MATERIAL SHOWN:
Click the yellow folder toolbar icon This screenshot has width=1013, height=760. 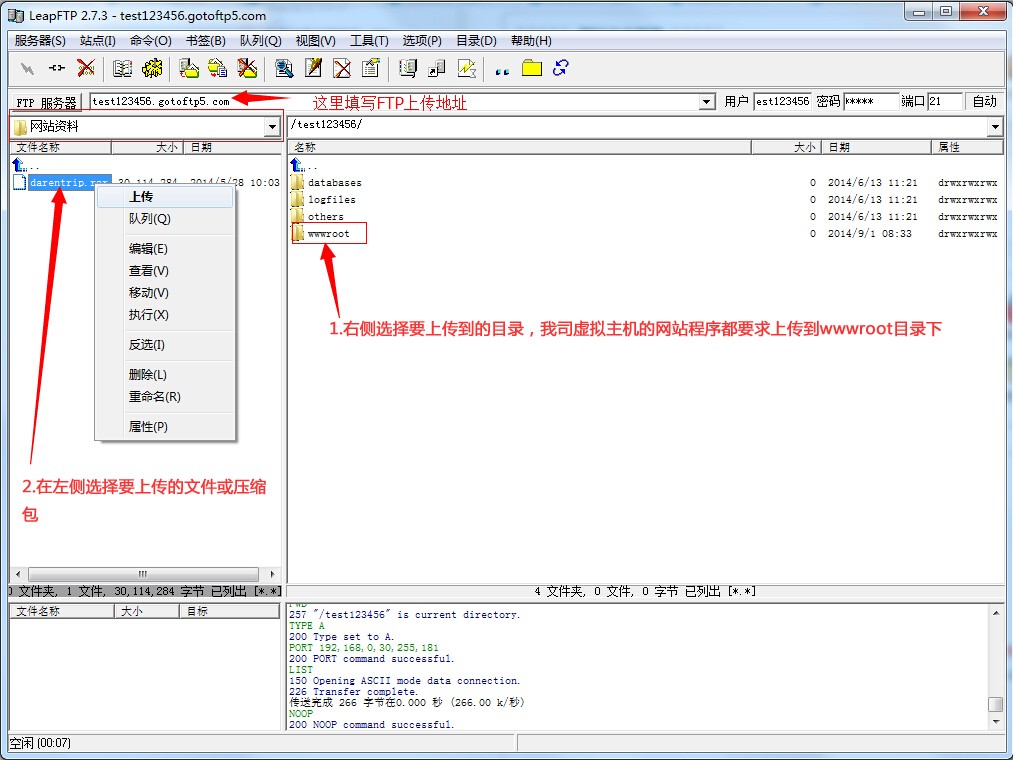(531, 68)
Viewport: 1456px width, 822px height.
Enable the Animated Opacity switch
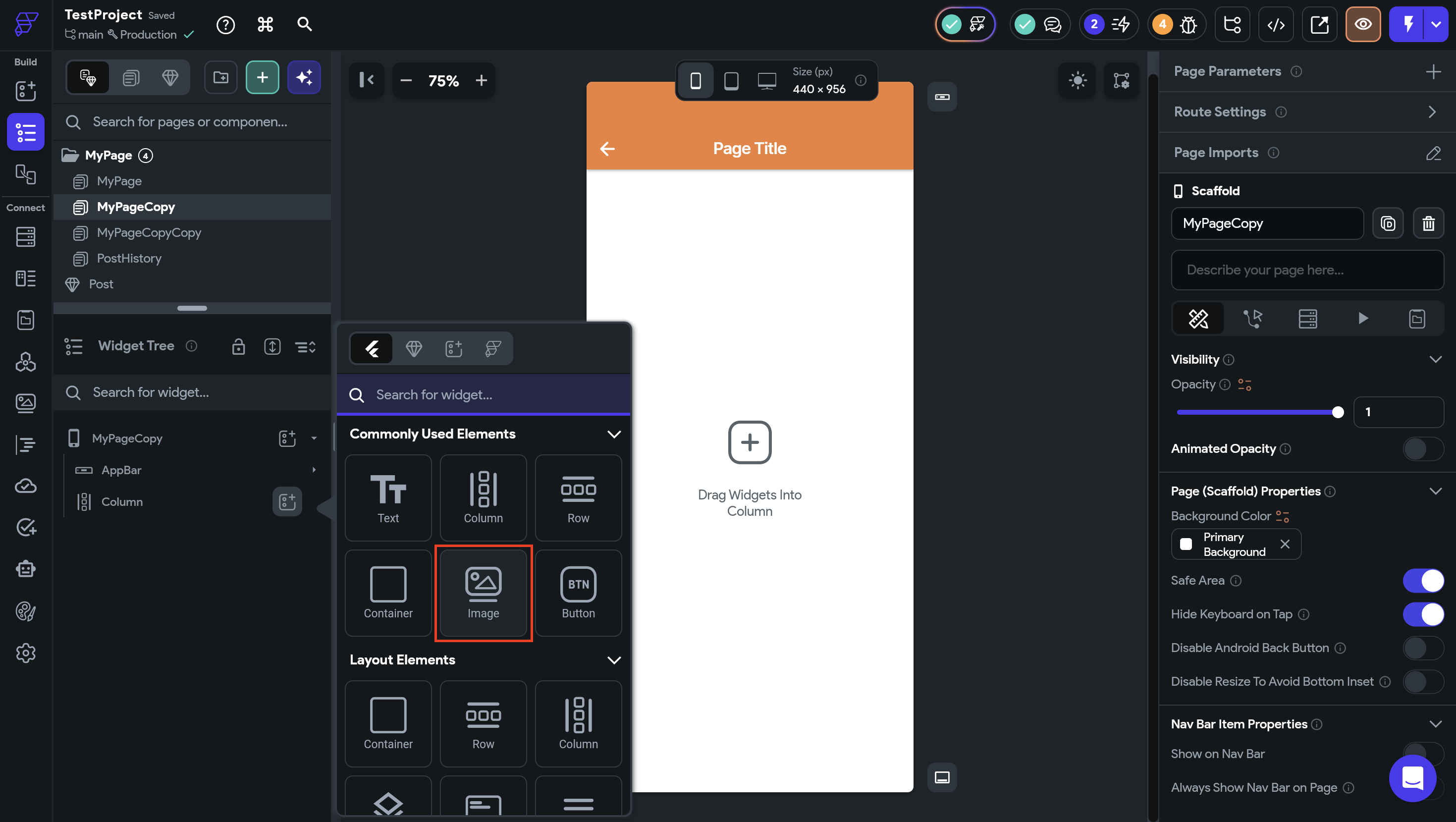click(1423, 449)
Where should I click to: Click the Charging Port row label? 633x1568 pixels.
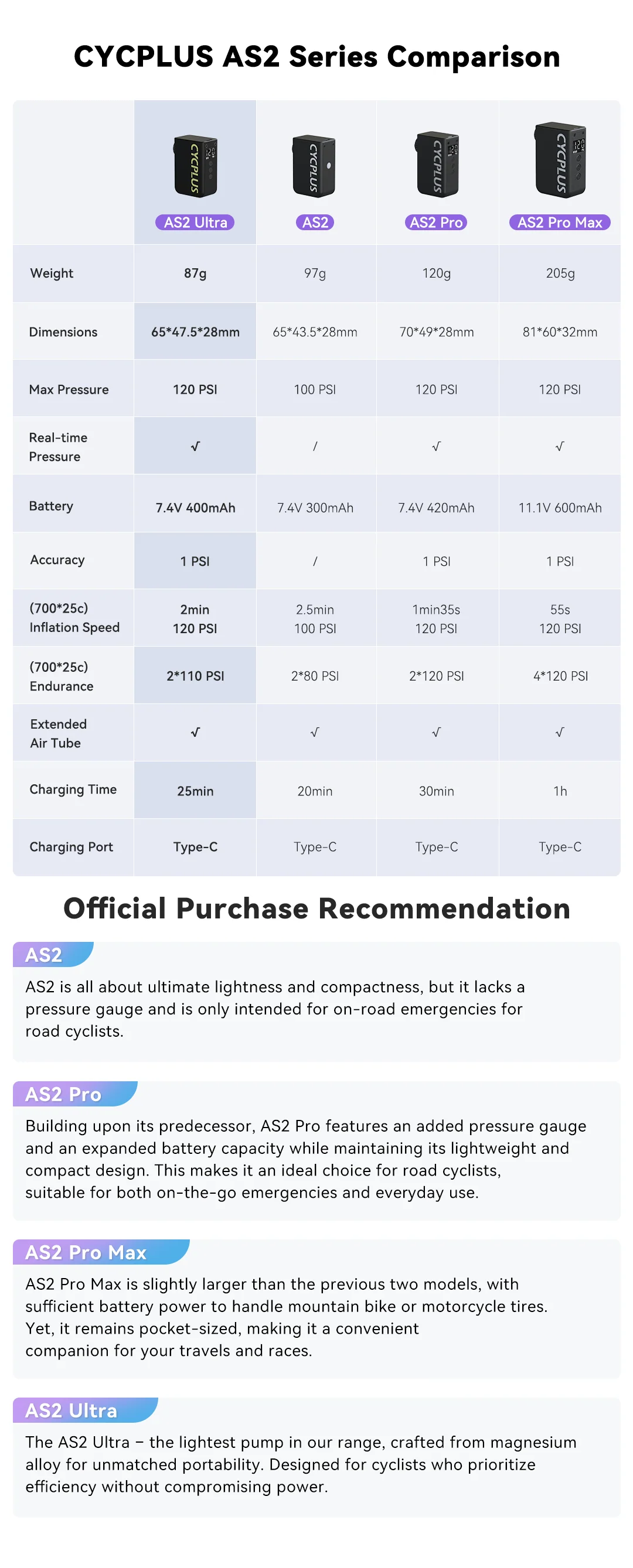coord(72,848)
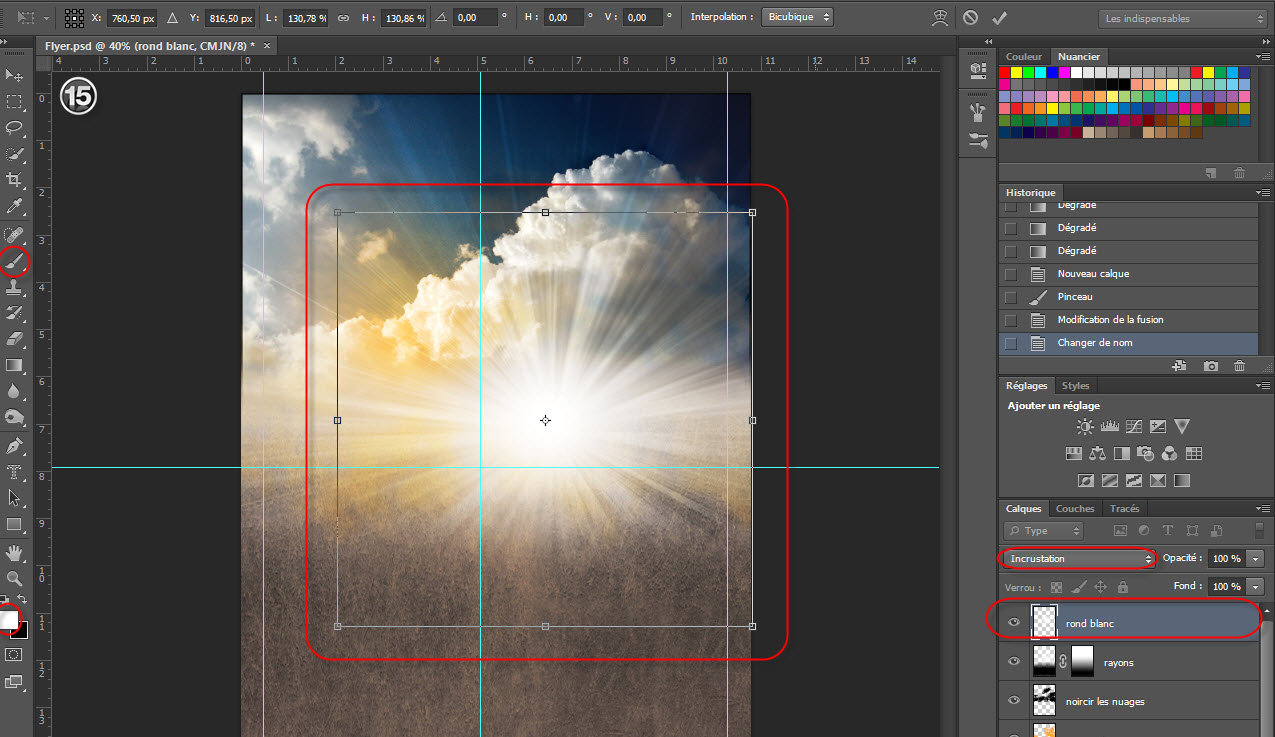Click the foreground white color swatch
The width and height of the screenshot is (1275, 737).
tap(9, 620)
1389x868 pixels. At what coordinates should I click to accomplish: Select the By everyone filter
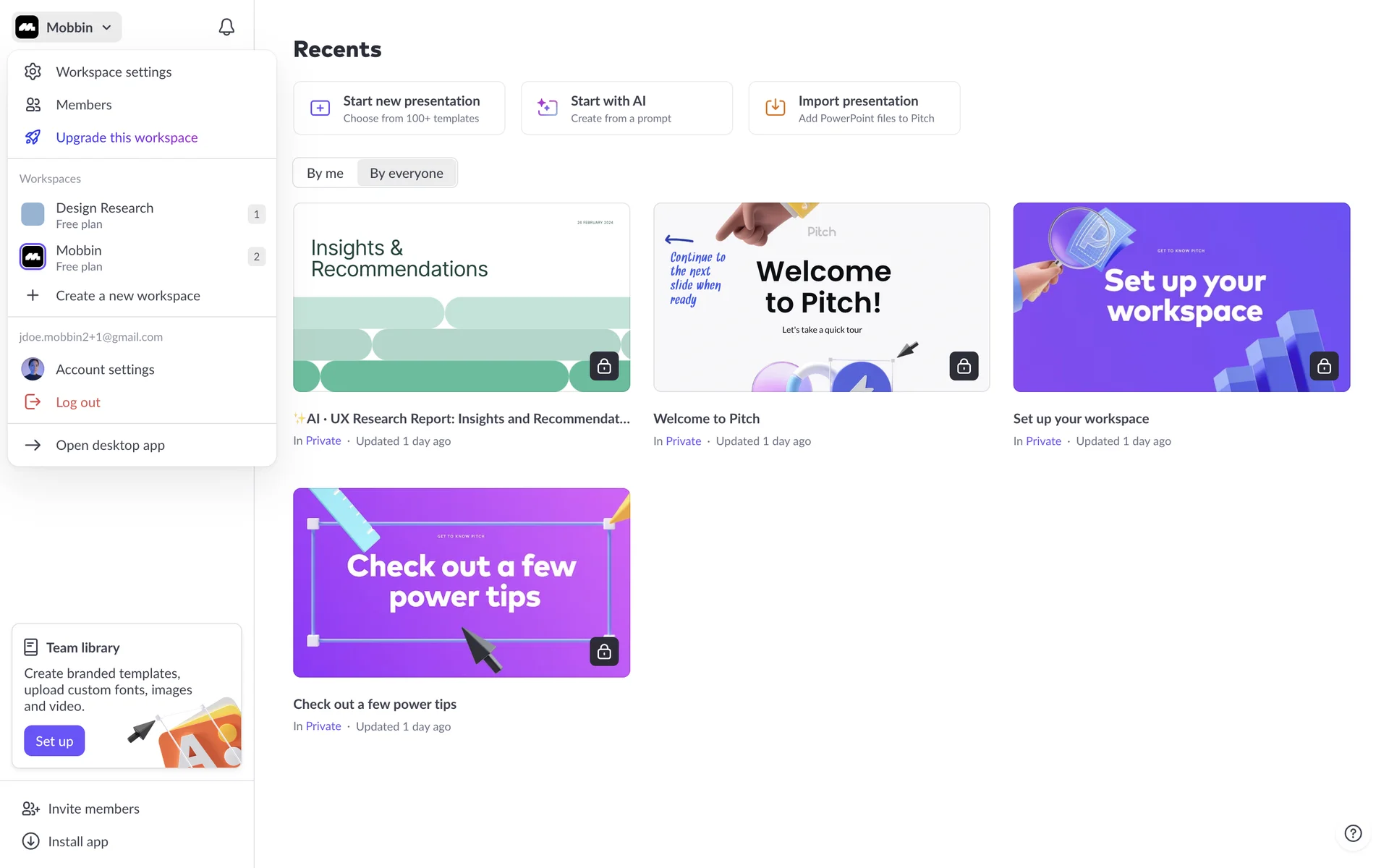[406, 173]
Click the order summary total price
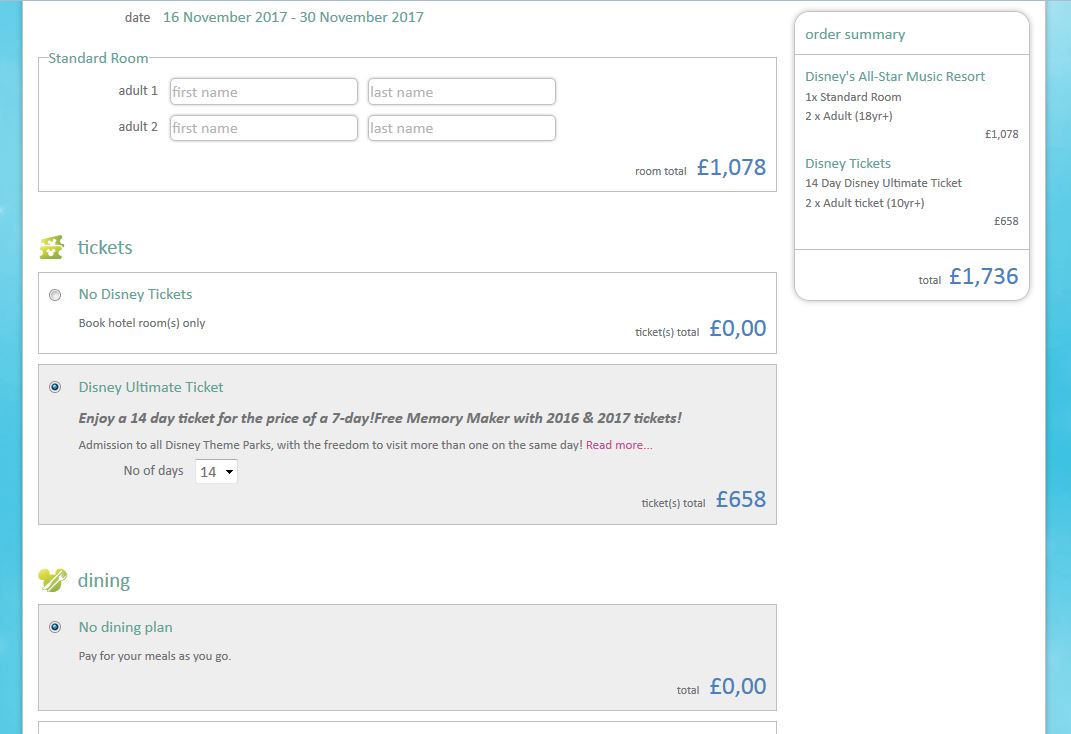1071x734 pixels. (983, 277)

WRITTEN TASK: Revise the part of the listing that opens with the line containing "1389x868 pixels. At" and runs through the end of the listing, replacing "filter" with "option" and leaving everything else unchanged. Return only those lines, and omit the pictures.

EXERCISE RESPONSE:
1389x868 pixels. At what coordinates should I click to accomplish: Select the By everyone option
[406, 173]
Click the order summary total price
1071x734 pixels. (983, 277)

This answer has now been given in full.